Conheci pessoas novas, com interesses em comum, mas nada marcante.
No segundo ano de curso,
uma garota nova mudou para a turma. Ficamos bastante próximas, saiamos
todos os fins de semana e viramos confidentes. Um dia ela me ligou dizendo
que gostaria de falar comigo algo de extrema importância. Não
estranhei, pois sempre tínhamos algo de extrema importância
para conversar. Fomos a um bar de música ao vivo e foi aí
que veio a bomba.
Ela me disse que era lésbica,
que estava interessada em mim e que queria ficar comigo. Eu disse que o
máximo de relacionamento que poderia existir entre nos era o de
amizade. Que apesar de estar sozinha, eu era hetero e tinha certeza de
minha sexualidade. Será? Quase entrei em parafuso quando percebi
que também sentia algo por ela, e não era amizade. Coitada
de minha terapeuta. Sim, porque depois de meu último envolvimento
amoroso, eu resolvi que precisava de ajuda profissional. E agora tinha
mais este problema.
Comecei a freqüentar
bares e boates gays, com ela e fiquei surpresa ao perceber que me sentia
muito a vontade. E assustada, também. Nunca ficava com ninguém,
mas morria de raiva quando ela encontrava uma antiga namorada e me deixava
sozinha. Foi um relacionamento meio platônico. Nunca deixamos de
nos ver, de sair juntas, só que nada além disso aconteceu;
mas foi o suficiente para abalar minha crença sexual e mexer com
minhas fantasias. Como se não fosse o bastante, quando estava no
fim do terceiro ano de curso, tive uma das mais terríveis e marcantes
experiências de minha vida.
Estava em período de provas finais, e meu currículo se
mantinha impecável. Não podia deixar cair agora. Minha avó
veio nos visita e eu não lhe dei muita atenção, pois
estaríamos juntas no fim de semana e nada iria nos atrapalhar. Mas
o destino resolveu agir antes. Na véspera de viajarmos de Curitiba
para Santa Catarina, recebemos um telefonema dizendo que minha avó
havia sofrido uma queda e batido a cabeça. Estava internada em estado
grave. Ela ficou dois dias no CTI, mas, apesar do quadro, os médicos
resolveram transferi-la para um quarto normal.
Resolvi ficar com ela. Durante
a noite, foi o período mais crítico. Minha avó teve
um derrame e nenhum medico ou enfermeira podia vir para vê-la. A
única enfermeira que o fez, não deu muita importância
para o que estava acontecendo, dizendo que nada poderia ser feito. Minha
avó agonizou a noite toda, e eu ao seu lado segurando a sua mão.
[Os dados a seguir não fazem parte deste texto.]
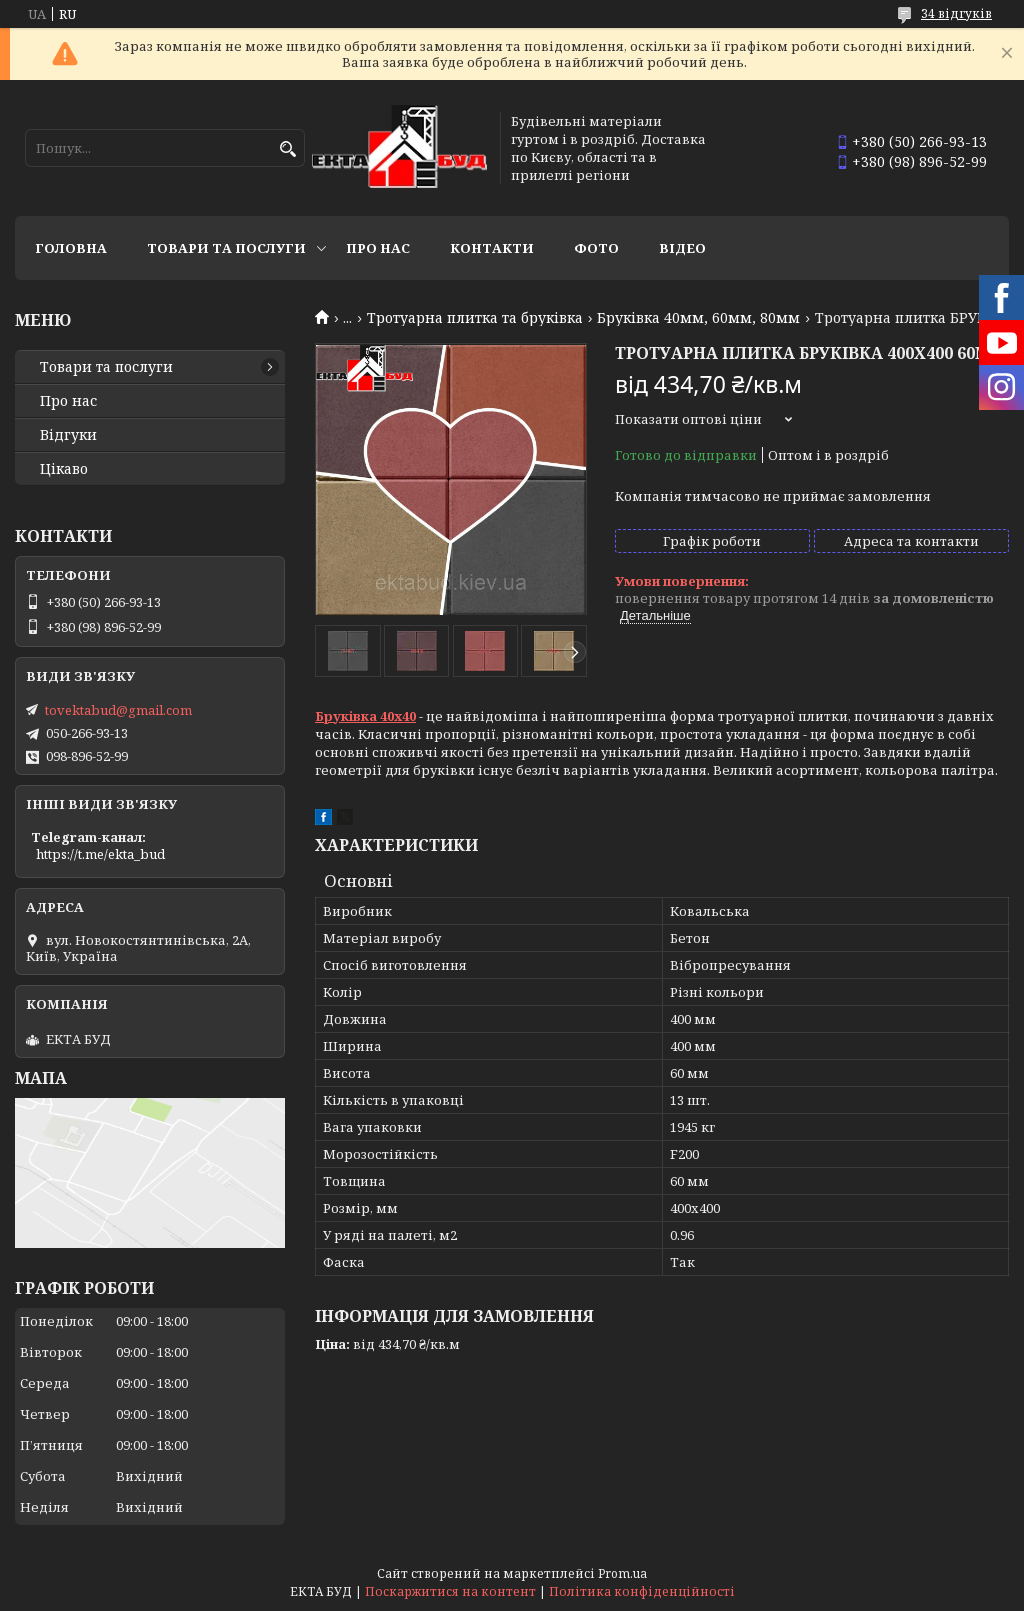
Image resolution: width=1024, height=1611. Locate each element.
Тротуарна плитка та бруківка (475, 318)
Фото (596, 248)
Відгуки (68, 435)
Consegui que um médico viesse até o quarto e imediatamente
ela foi transferida para o CTI em estado grave. Antes disso acontecer,
ela segurou minha mão e disse: — Obrigada.
Na madrugada seguinte ela
faleceu. Eu nunca mais consegui me recuperar. Ela era a pessoa mais importante
de minha vida. A única que me aceitava do jeito que eu era e com
quem eu podia ser eu mesma. Alguns dias depois de seu sepultamento, comecei
com minhas primeiras crises, que duravam cerca de quinze a vinte minutos
e que pareciam intermináveis. E normalmente eram precedidas por
um mesmo sonho. A cena se passava em um quarto bastante iluminado. Eu sempre
ficava em um canto, observando o que estava por acontecer. Uma moça
muito bonita, arrumando seus cabelos e, tão entretida em sua tarefa,
nunca podia perceber a entrada de um homem estranho, forte e robusto. Ele
pegava a moça por seus cabelos, a carregava para a cama e começava
a deferir golpes em seu peito com uma adaga dourada. Em pouco tempo a moça
estava morta e, então, surgia um segundo homem carregando uma mala.
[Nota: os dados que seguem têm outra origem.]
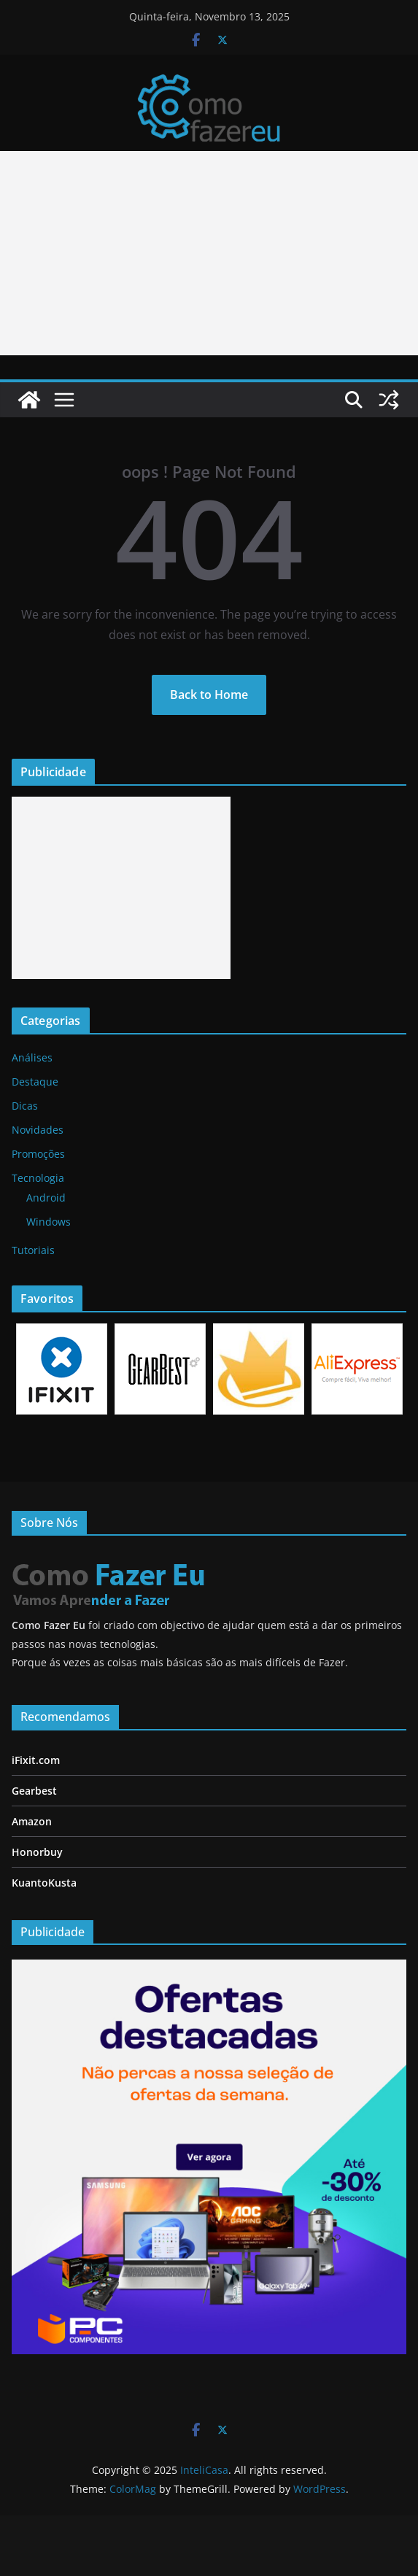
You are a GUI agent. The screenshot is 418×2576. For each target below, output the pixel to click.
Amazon (32, 1821)
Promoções (38, 1154)
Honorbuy (37, 1852)
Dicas (25, 1106)
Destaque (35, 1081)
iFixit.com (36, 1760)
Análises (32, 1057)
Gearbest (34, 1791)
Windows (48, 1222)
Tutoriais (33, 1250)
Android (46, 1197)
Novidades (37, 1130)
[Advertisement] (121, 888)
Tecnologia (38, 1178)
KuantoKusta (44, 1883)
A moça era cortada aos pedaços, colocada no interior da mala
e levada para o carro. Em quanto eles partiam, eu escutava uma voz dizendo:
— Avise que estão me levando para paiol. Para o paiol..........
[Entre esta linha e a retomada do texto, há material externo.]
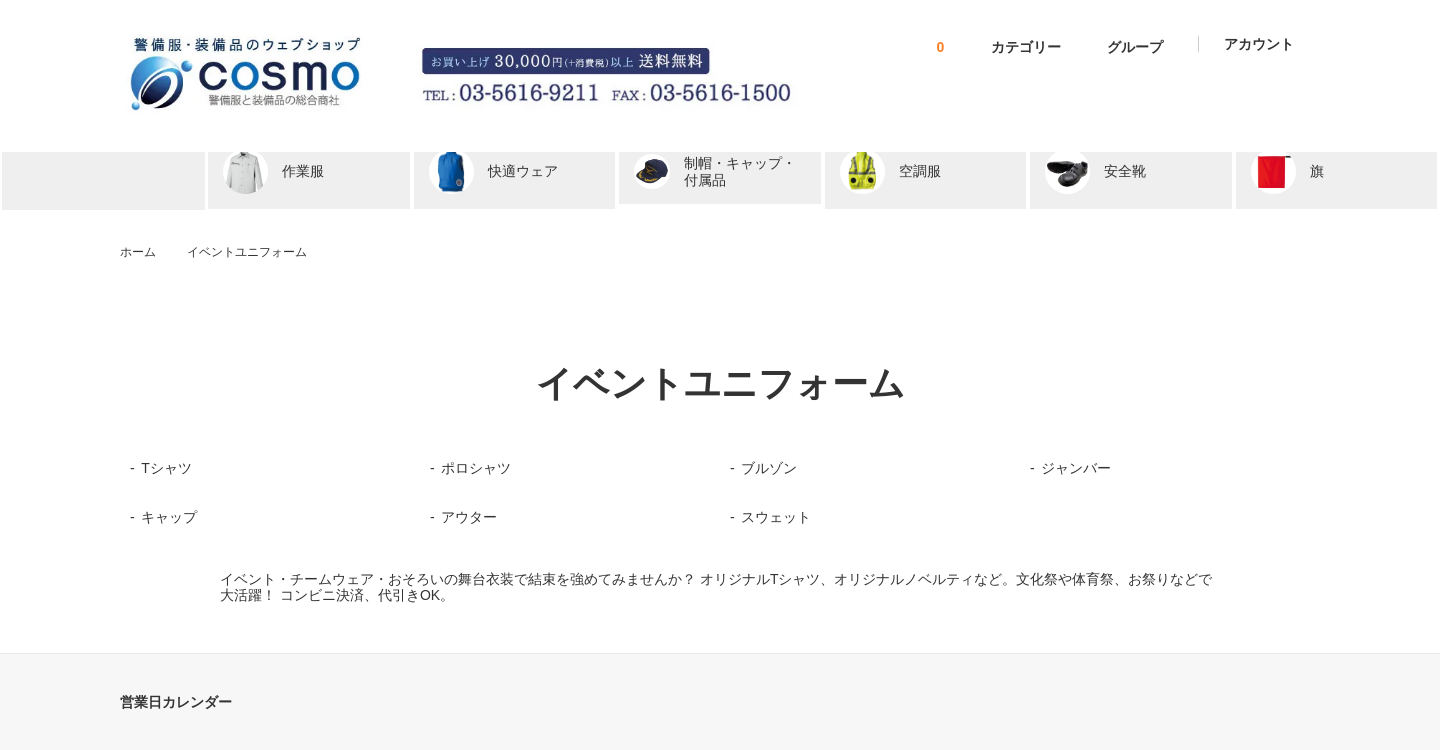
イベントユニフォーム (247, 252)
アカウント (1259, 44)
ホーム (138, 252)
e a voz ia sumindo enquanto despertava apavorada, sem poder respirar, com
uma pressão no peito, uma dor, as pernas imóveis e sem forças
para sustentar o corpo.
Além destes fatos,
a falta de vontade de continuar a faculdade e de fazer qualquer coisa aumentava.
Tudo o que tinha acontecido ganhou força descomunal e precisava
encontrar uma forma de sair. O quadro depressivo foi se agravando e a terapia
parecia não surtir efeito. Foi preciso a intervenção
de um psiquiatra, e toneladas de remédios passaram a fazer parte
de minha rotina. O caso complicou, e o que parecia ser um surto, acabou
me levando para o pronto socorro de um hospital psiquiátrico. Consegui
me recuperar, em termos. Comecei a manifestar um quadro de fobia social
e pânico e a idéia de sair de casa me era aterradora. Dias
depois tive, se e que pode se chamar deste jeito, uma recaída. Encontrei
uma cartela de Gardenal, comprimido utilizado pela ex-namorada de meu irmão
em crises convulsivas. Tomei todos, sem pensar. Fui socorrida a tempo e
novo tratamento.
Quase ninguém ficou
sabendo do acontecido, mas tirando a família, as pessoas resolveram
se afastar. "Amigos" se poderia chamá-los assim. Estudantes de psicologia
podem ser bastante cruéis. Talvez por medo de que o mesmo ocorra
com eles. Tudo bem. E novamente fiquei sozinha. Continuei o tratamento
com os médicos e mantive a medicação por quase dois
anos, até me sentir forte o bastante para ficar sem ela. Chegava
em outro ponto crucial de minha vida. Estava com vinte e sete anos e precisava
decidir que caminho iria seguir. O que iria fazer e precisava agir logo.
Acabei optando pela, talvez, mais radical de todas as mudanças.....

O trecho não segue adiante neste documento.